Sin proponérselo, Aixa y Mario se convirtieron en un rayito de luz que nos recordó la fuerza del sentimiento más puro y perfecto, ese que nos sostiene en tiempos oscuros y que en las alegrías nos hace vibrar. Hubo infinidad de momentos especiales durante la celebración. Sin embargo, ese instante en el que Aixa bailó con la mujer más importante de su universo se alzó como el más mágico e impresionante.

Mientras se movían con suavidad por la pista de baile iluminada, Aixa secaba con delicadeza las lágrimas que fueron apareciendo en el rostro de su mamá. Y Carmen, con esa mirada dulce que nos nace a las madres, se perdía entre los ojos de esa hija que parió y crió para que fuera la mujer que es hoy y a quien todavía lleva de la mano por la vida, porque para las madres, nuestras hijas siempre serán nuestras niñas. Imposible para los presentes, incluyéndome, no llorar, no recordar a nuestras madres ausentes y envidiar -con envidia buena y bonita- ese baile con mamá.

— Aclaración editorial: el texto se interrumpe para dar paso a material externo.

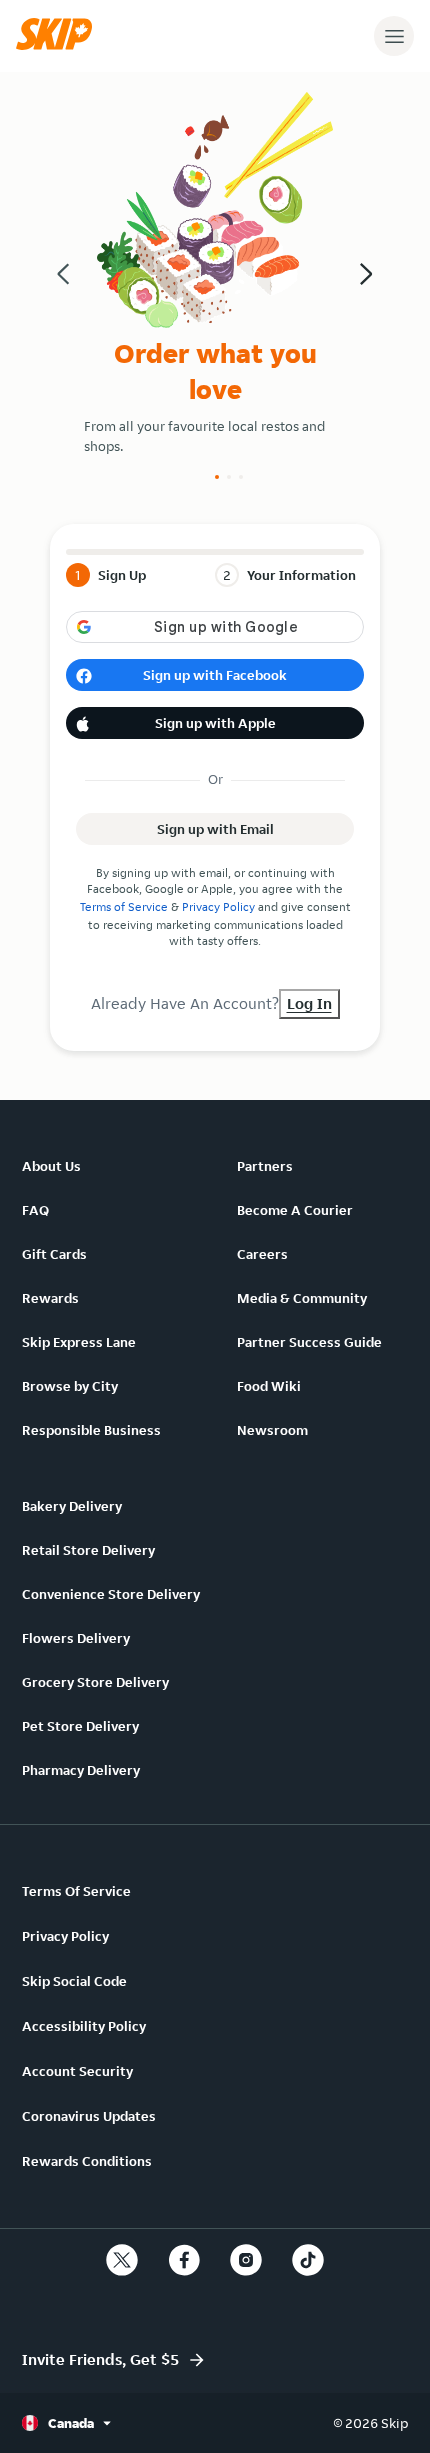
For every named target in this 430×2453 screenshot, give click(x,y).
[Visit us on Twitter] (122, 2260)
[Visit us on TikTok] (308, 2260)
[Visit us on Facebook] (184, 2260)
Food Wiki (269, 1386)
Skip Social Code (74, 1981)
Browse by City (70, 1386)
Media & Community (302, 1298)
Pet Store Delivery (80, 1726)
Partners (265, 1166)
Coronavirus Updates (89, 2116)
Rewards (50, 1298)
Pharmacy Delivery (81, 1770)
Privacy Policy (218, 906)
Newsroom (272, 1430)
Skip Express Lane (79, 1342)
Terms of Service (124, 906)
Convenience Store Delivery (111, 1594)
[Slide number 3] (241, 477)
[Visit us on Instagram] (246, 2260)
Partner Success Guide (309, 1342)
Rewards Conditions (87, 2161)
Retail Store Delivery (88, 1550)
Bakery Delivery (72, 1506)
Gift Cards (54, 1254)
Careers (262, 1254)
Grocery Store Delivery (95, 1682)
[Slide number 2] (229, 477)
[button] (59, 45)
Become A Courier (295, 1210)
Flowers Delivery (76, 1638)
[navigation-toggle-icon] (394, 36)
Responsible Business (91, 1430)
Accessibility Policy (84, 2026)
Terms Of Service (76, 1891)
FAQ (35, 1210)
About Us (51, 1166)
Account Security (77, 2071)
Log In (309, 1003)
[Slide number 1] (217, 477)
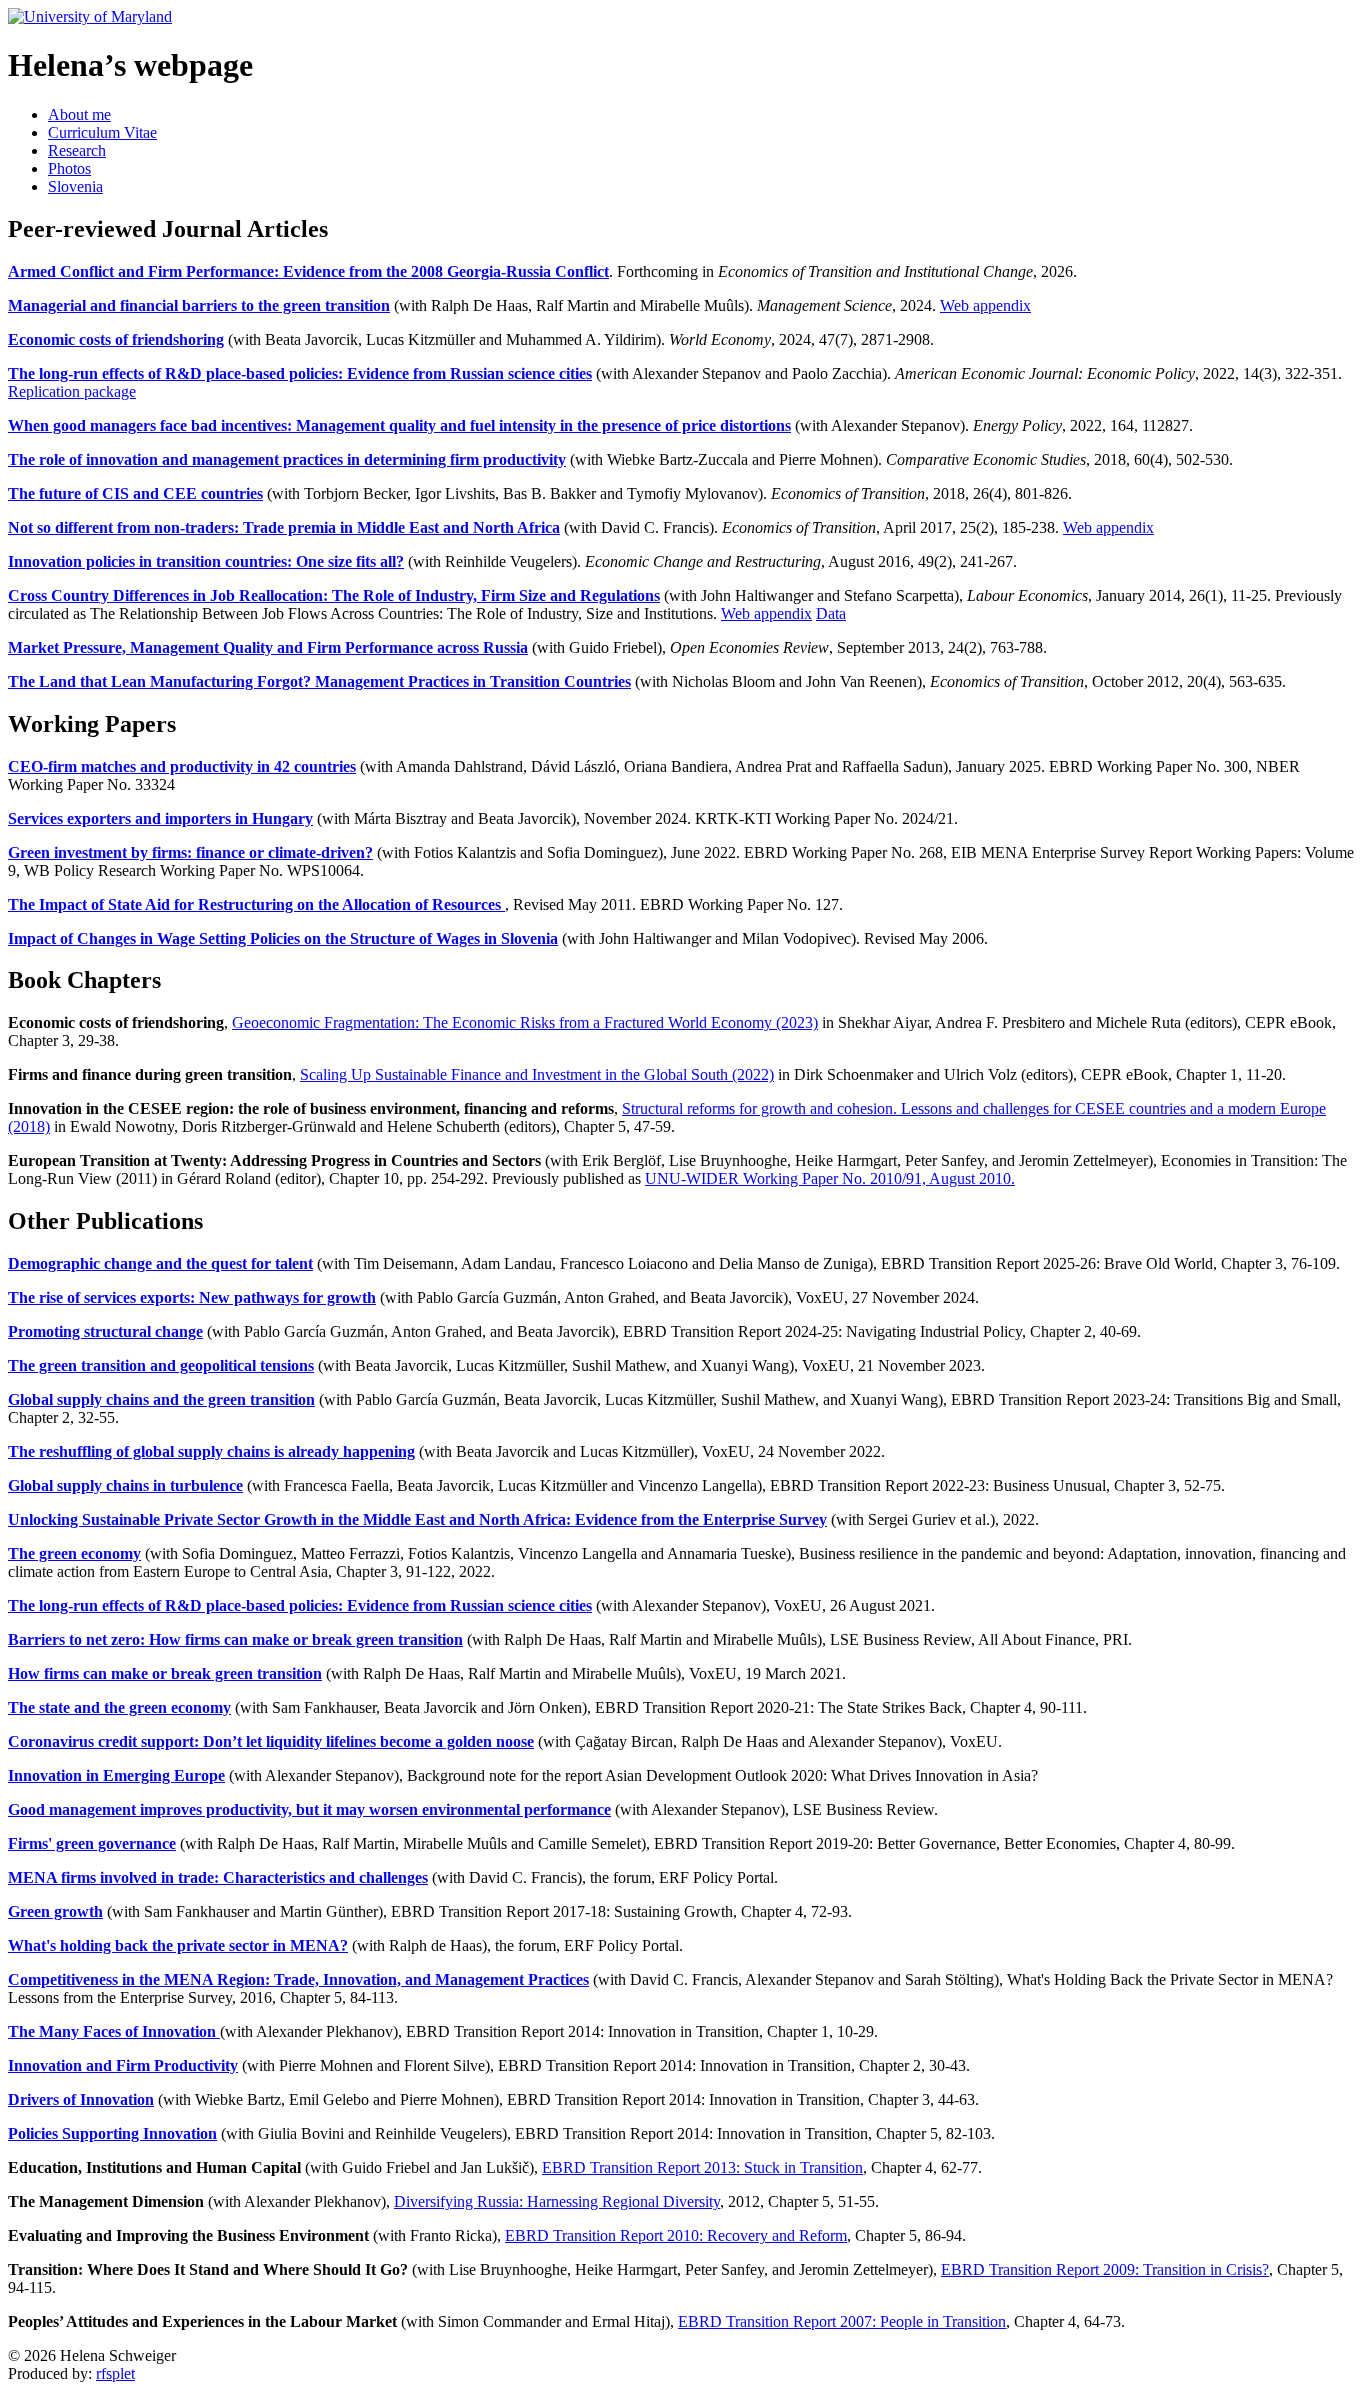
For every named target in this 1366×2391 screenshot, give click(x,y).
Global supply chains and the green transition (161, 1399)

Quizás usted que me lee sea de los que ha cuestionado por qué decidieron casarse luego de convivir durante catorce años. Pues, sepa que porque sí. Porque deseaban hacerlo. Porque se lo merecen. Punto. O quizás critique que escriba sobre esta boda si ya transcurrió una semana del enlace. Pues, sepa que a las mujeres nos hace falta encaramarnos en los tacos y a los hombres enchaquetarse -y lo digo en sentido figurado- para salir de la modorra, de ese sopor social intenso que nos arropa y nos consume hasta las ganas de reír.

Había que descansar del drama diario que nos golpea y salir a celebrar EL AMOR. ¡Sí, a celebrar!